Generally speaking FEAR is a critical source for various emotions and it has huge impact on our decisions.  Logic does not tell us to be brave or coward.  These behavioral patterns are dictated by emotions, and then logic can take the objective and look for the best way to handle it.

It is my view that FEAR is a major cause for inconsistencies in the behavior of managers.  While most managers try to do well for the sake of the organization, the potential impact on their personal emotions might lead to different decisions.  Thus, the inconsistencies are not irrational – they just reflect the role of their emotions and self-interests.  We can use LOGIC to identify the inconsistency and build the rational explanation for it.  When we fail to do so, it is usually the failure of our logic, not the irrational nature of the person we try to understand.

Caught within the shared paradigms of their business area

A common shared paradigm being challenged

Every business area has its own “best practices” (are they really the best?) and a whole group of paradigms that are shared by everybody in this particular area. The consequence is being caught in a status-quo, where the performance of the organization is stuck and goes slowly down due to the increase in the efforts of every competitor to steal customers from others.

This day-to-day constant fighting to preserve the current state without any leap in performance is the reality of the vast majority of the organizations.
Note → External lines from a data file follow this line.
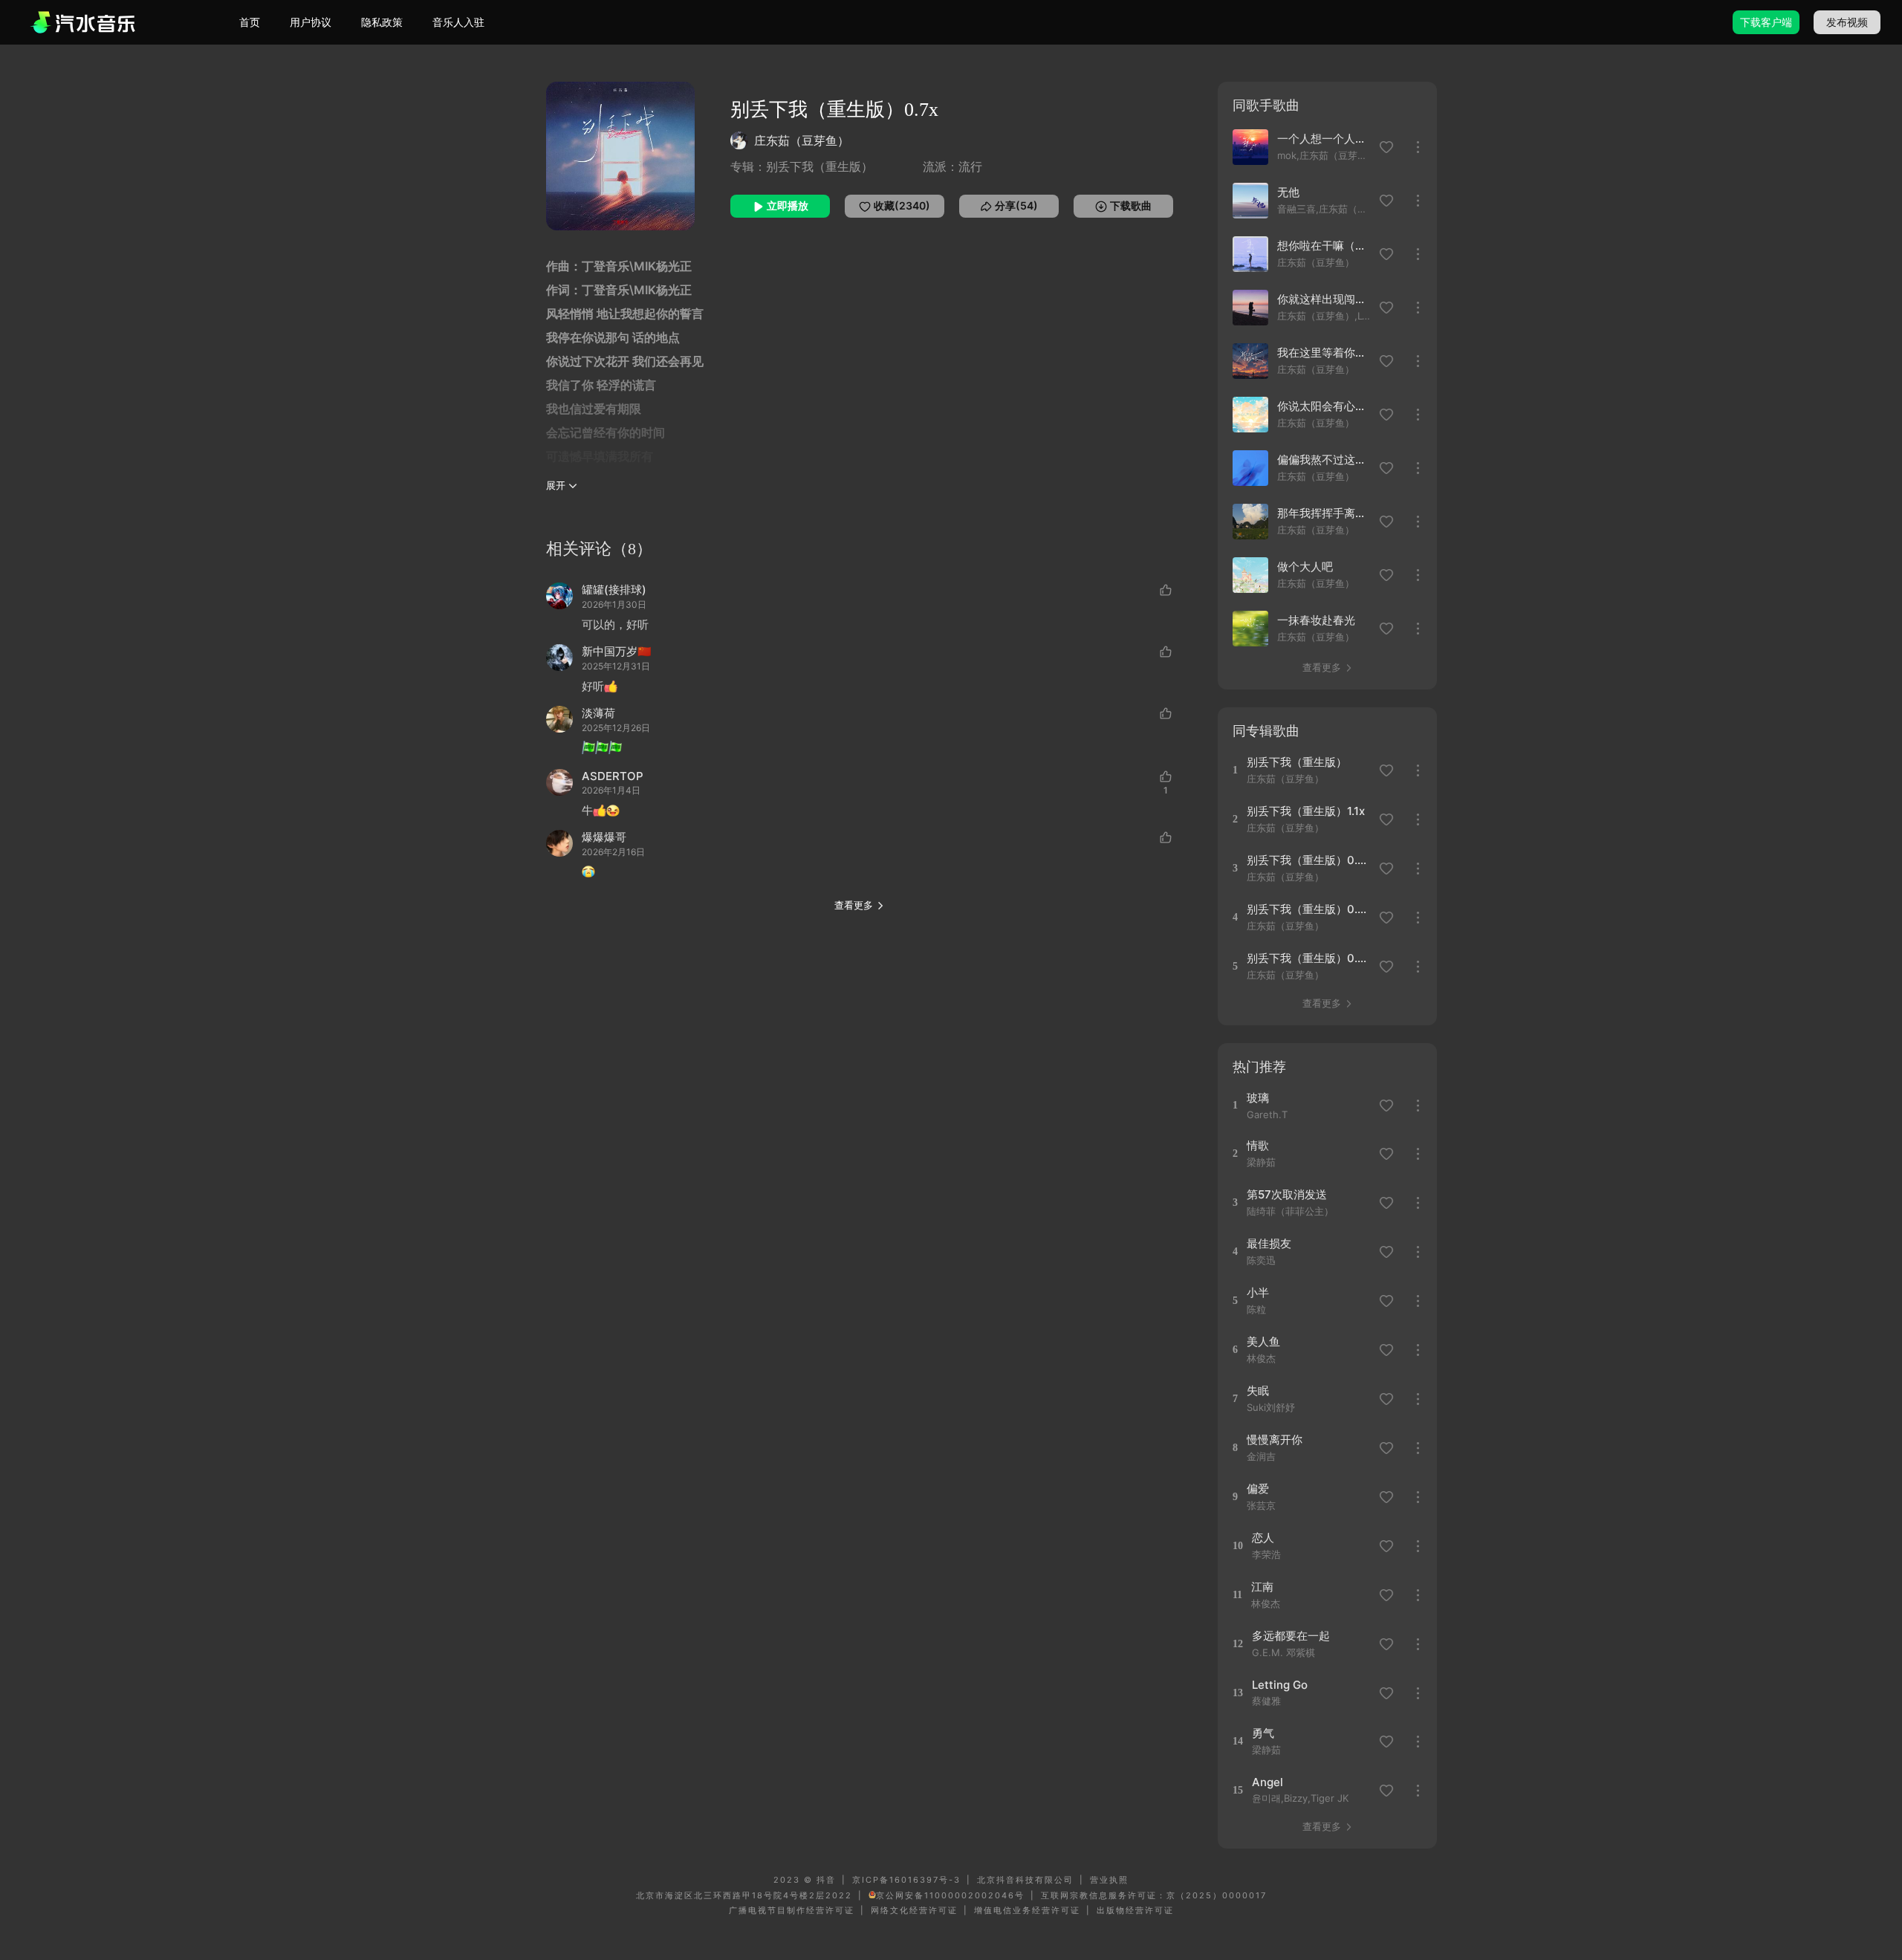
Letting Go (1280, 1685)
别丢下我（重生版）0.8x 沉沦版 (1308, 958)
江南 (1262, 1587)
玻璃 (1258, 1098)
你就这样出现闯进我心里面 (1324, 299)
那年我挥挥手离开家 (1324, 513)
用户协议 (310, 22)
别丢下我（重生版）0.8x (1308, 909)
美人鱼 (1263, 1341)
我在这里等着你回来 (1324, 352)
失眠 (1258, 1390)
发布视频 (1847, 22)
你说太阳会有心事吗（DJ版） (1324, 406)
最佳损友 (1269, 1243)
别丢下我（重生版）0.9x (1308, 860)
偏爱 (1258, 1489)
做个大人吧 (1305, 566)
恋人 (1263, 1538)
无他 (1288, 192)
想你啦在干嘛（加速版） (1324, 245)
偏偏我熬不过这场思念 (1324, 459)
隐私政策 (382, 22)
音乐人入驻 (458, 22)
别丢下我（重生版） (1297, 762)
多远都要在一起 (1291, 1636)
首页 (249, 22)
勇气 (1263, 1733)
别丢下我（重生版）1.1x (1306, 811)
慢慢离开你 (1274, 1439)
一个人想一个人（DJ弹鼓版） (1324, 139)
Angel (1267, 1782)
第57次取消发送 (1287, 1194)
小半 (1258, 1292)
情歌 (1258, 1145)
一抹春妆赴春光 (1316, 620)
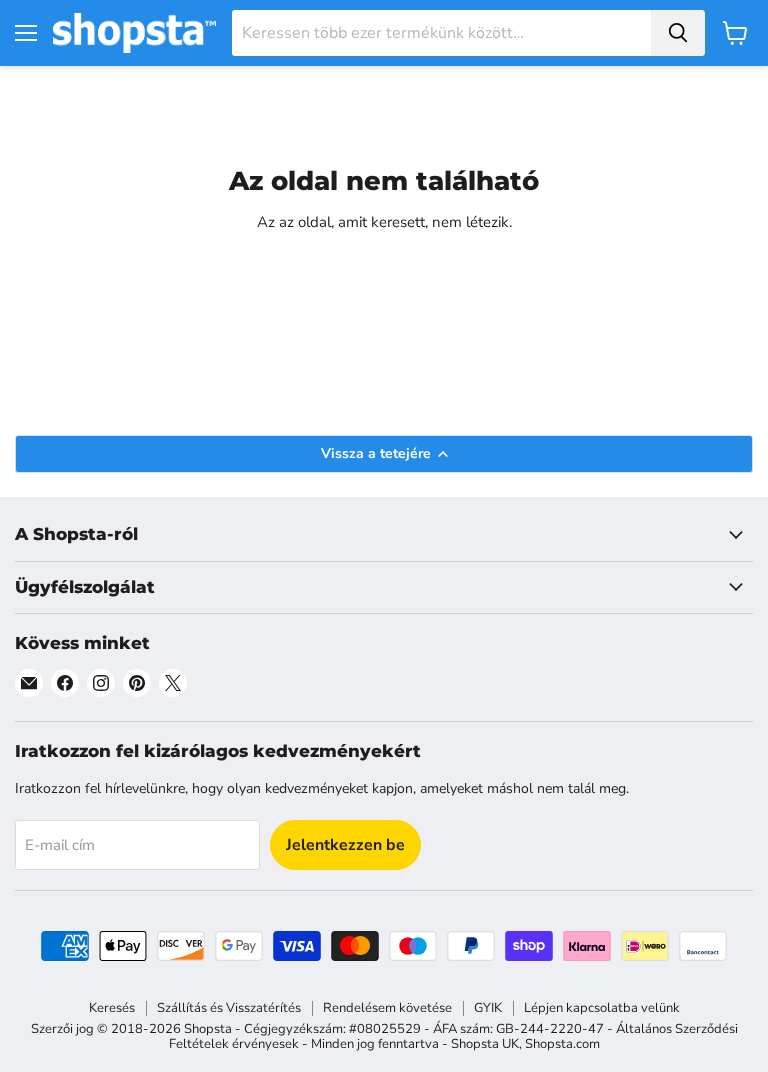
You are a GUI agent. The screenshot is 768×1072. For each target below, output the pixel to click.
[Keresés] (678, 33)
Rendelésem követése (387, 1008)
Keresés (112, 1008)
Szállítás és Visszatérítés (229, 1008)
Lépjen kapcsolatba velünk (602, 1008)
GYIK (488, 1008)
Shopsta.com (562, 1044)
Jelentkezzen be (345, 845)
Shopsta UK (485, 1044)
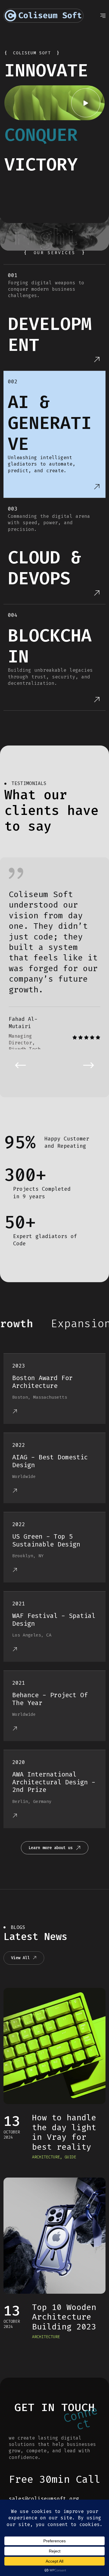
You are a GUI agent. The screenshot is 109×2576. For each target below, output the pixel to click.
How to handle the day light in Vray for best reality (64, 2132)
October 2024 (11, 2134)
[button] (20, 1065)
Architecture (46, 2157)
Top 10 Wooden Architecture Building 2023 (64, 2317)
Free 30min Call (54, 2479)
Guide (70, 2157)
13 (11, 2121)
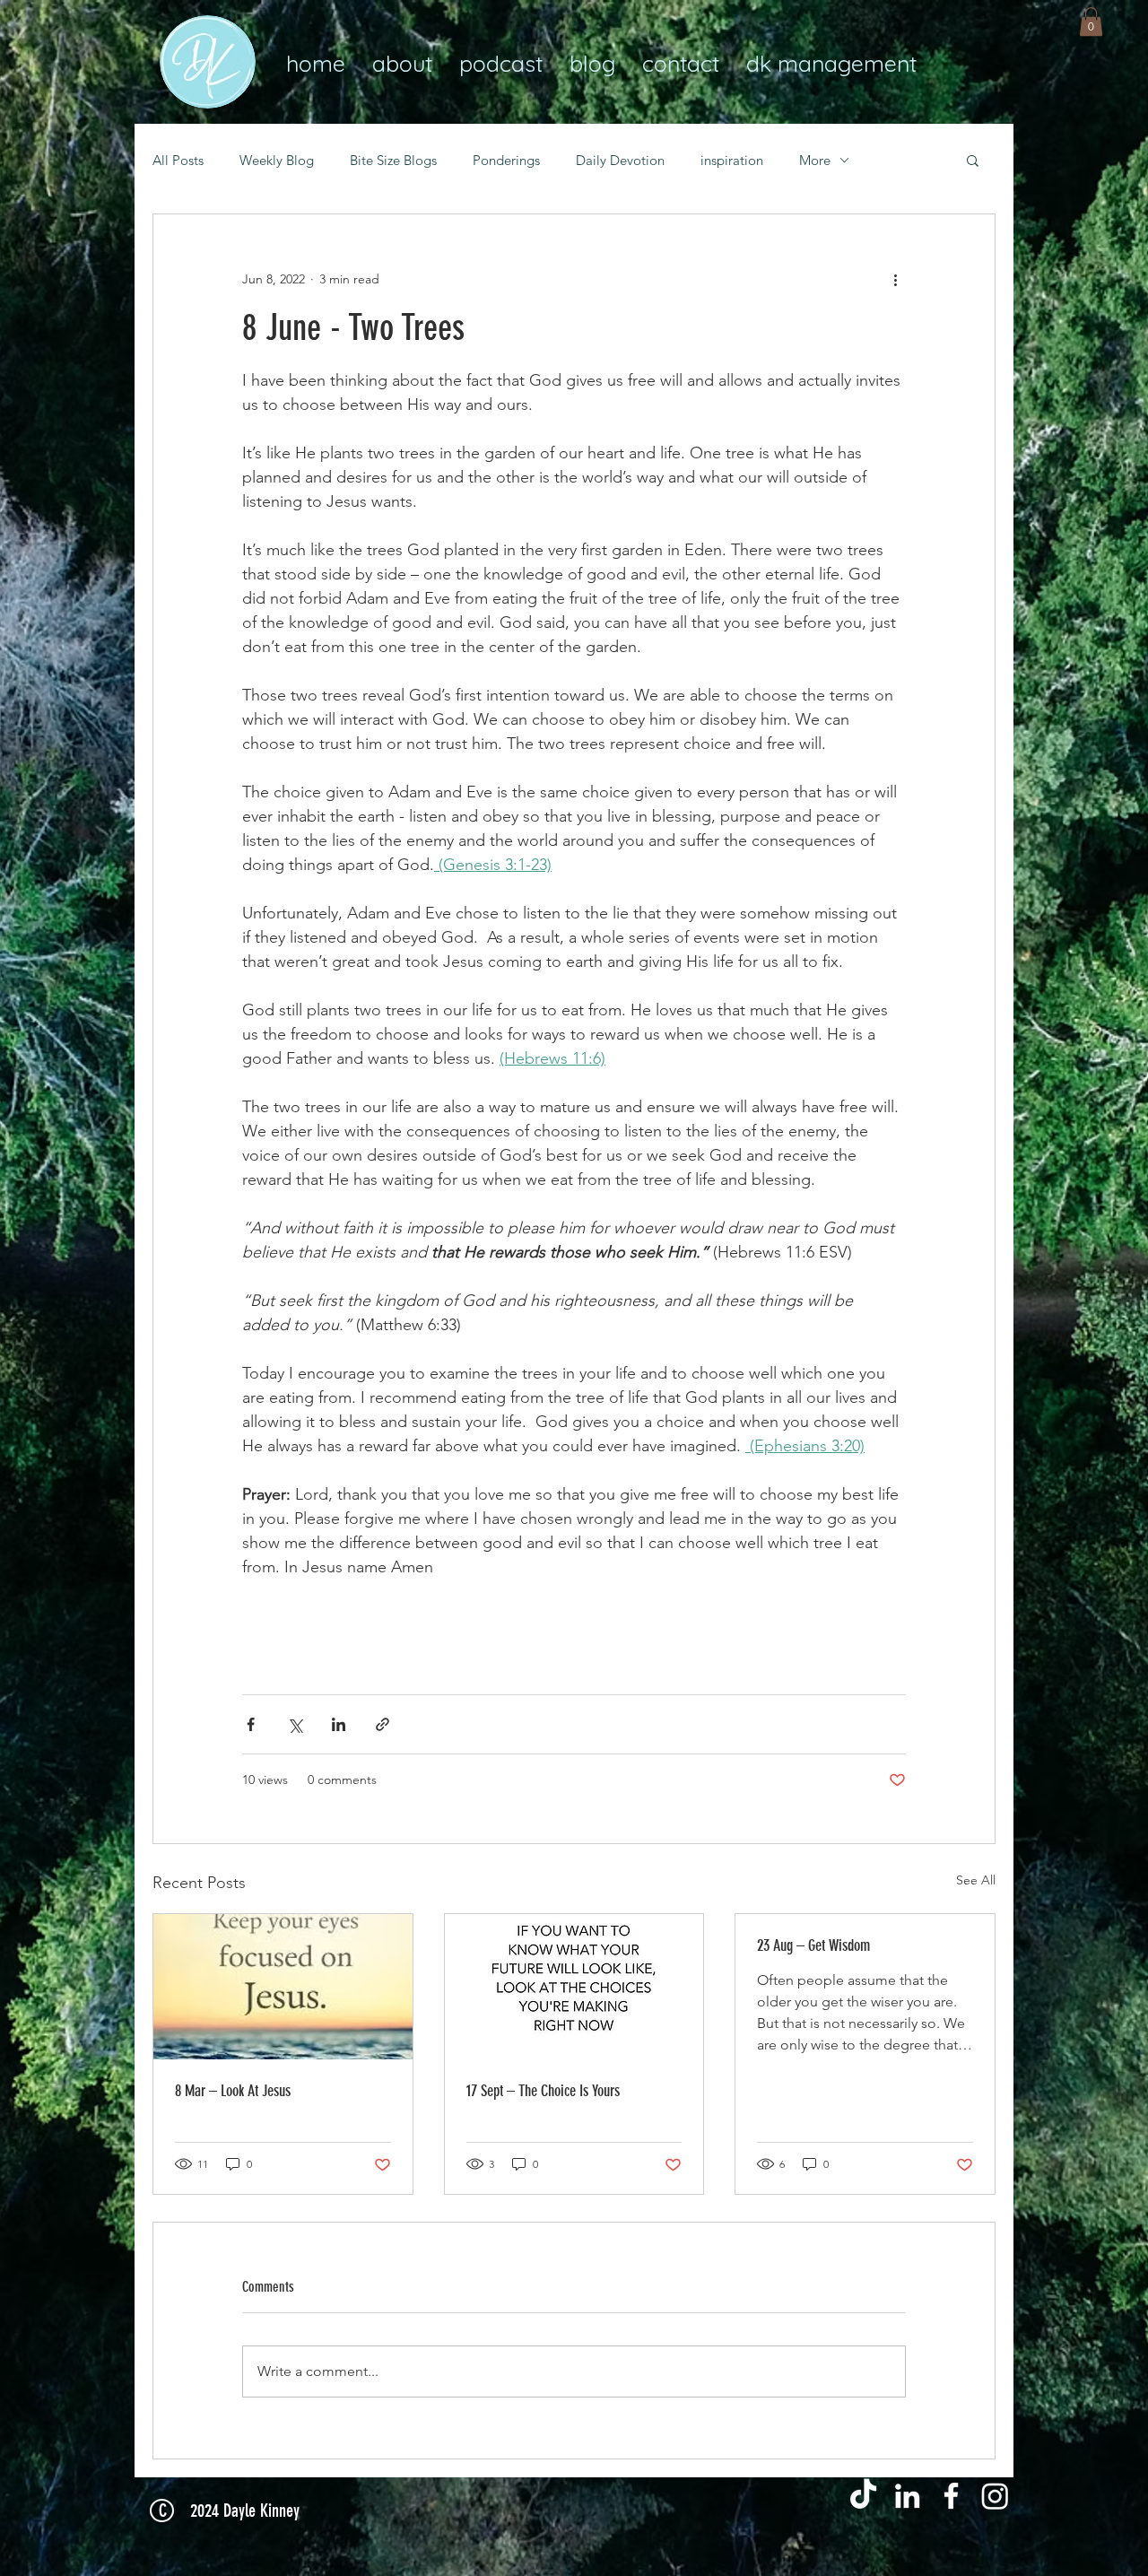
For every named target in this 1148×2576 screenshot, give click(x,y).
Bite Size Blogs (393, 160)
It causes them to be satisfied with relatively small profit, or tolerate limited losses, with the feeling that this is the best they can do.  Such businesses succeed to be in a reasonably stable state, but without any hope for better future.

A necessary condition, though far from being sufficient, to get back to good business growth is to be able to challenge one important shared paradigm. Once this is done the organization deviates from the common way all the competitors are going, and by this establish a clear differentiation from the competition.  The risk of not challenging such a paradigm is that a competitor might do it first and this would change the false impression of stability.

However, this absolutely necessary step for growth, is very risky as being different does not mean outclassing the competition and it certainly does not mean bringing any new value to customers. Too many times being different from the standard only reduces the perceived value of the customers, who just see the difficulty to get used to something different without any benefit from it.  In other cases the new added value seems to be too expensive for the target market.

Another risk is that even if the organization succeeds to create new value to customers, it does not mean the customers are able to recognize and appreciate the new value. The difficulty is that unexpected added value might require a change in habits, and even when the customer sees the new value as something surprisingly nice (“how come we never got such an offer before”) the move raises suspicions that it is too good to be true.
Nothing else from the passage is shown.